__What you have to do__
Each line in the data holding "bell" should be listed.

__Stored items__
········

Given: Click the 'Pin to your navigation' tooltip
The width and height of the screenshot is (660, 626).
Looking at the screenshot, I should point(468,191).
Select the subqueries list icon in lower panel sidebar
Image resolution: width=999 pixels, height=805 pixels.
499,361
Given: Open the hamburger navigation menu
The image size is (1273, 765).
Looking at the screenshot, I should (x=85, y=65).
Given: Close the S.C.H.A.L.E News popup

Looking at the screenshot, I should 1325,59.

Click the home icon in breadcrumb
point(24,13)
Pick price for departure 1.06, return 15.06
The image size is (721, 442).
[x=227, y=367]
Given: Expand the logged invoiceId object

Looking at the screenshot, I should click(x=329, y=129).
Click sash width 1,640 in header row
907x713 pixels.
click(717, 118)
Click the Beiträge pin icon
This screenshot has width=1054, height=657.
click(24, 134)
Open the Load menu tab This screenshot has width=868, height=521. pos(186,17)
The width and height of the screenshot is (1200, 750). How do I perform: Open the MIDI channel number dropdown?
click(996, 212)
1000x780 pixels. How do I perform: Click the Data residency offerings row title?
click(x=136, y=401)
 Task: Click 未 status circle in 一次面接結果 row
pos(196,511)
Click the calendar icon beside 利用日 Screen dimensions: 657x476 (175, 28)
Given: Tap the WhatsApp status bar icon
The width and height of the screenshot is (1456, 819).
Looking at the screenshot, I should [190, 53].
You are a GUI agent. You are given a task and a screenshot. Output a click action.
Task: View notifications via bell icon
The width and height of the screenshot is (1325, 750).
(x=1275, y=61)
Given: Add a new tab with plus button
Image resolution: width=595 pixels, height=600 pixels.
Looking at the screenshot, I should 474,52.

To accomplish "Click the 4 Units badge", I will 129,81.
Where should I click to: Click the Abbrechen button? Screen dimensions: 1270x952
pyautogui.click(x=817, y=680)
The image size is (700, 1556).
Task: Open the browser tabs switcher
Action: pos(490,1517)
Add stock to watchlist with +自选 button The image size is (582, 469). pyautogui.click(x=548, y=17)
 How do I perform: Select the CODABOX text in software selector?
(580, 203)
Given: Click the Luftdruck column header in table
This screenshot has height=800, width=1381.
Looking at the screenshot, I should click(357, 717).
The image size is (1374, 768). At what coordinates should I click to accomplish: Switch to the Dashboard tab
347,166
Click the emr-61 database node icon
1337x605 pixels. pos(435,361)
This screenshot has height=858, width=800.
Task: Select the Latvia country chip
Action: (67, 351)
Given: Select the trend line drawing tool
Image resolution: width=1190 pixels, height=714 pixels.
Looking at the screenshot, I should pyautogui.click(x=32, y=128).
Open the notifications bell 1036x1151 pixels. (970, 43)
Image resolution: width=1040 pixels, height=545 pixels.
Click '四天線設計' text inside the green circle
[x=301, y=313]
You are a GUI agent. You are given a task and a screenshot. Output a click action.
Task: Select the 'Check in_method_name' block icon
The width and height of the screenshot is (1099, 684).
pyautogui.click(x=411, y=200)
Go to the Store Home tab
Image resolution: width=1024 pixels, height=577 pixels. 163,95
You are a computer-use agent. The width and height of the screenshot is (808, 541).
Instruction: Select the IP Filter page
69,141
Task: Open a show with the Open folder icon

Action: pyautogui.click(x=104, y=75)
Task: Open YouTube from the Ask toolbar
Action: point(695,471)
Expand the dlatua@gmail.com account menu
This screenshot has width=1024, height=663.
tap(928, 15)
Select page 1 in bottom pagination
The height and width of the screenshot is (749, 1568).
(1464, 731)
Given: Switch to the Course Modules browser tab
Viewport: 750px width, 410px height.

········

__Expected answer__
Task: View notifications via bell icon
Open the notifications bell 1036x1151 pixels. (970, 43)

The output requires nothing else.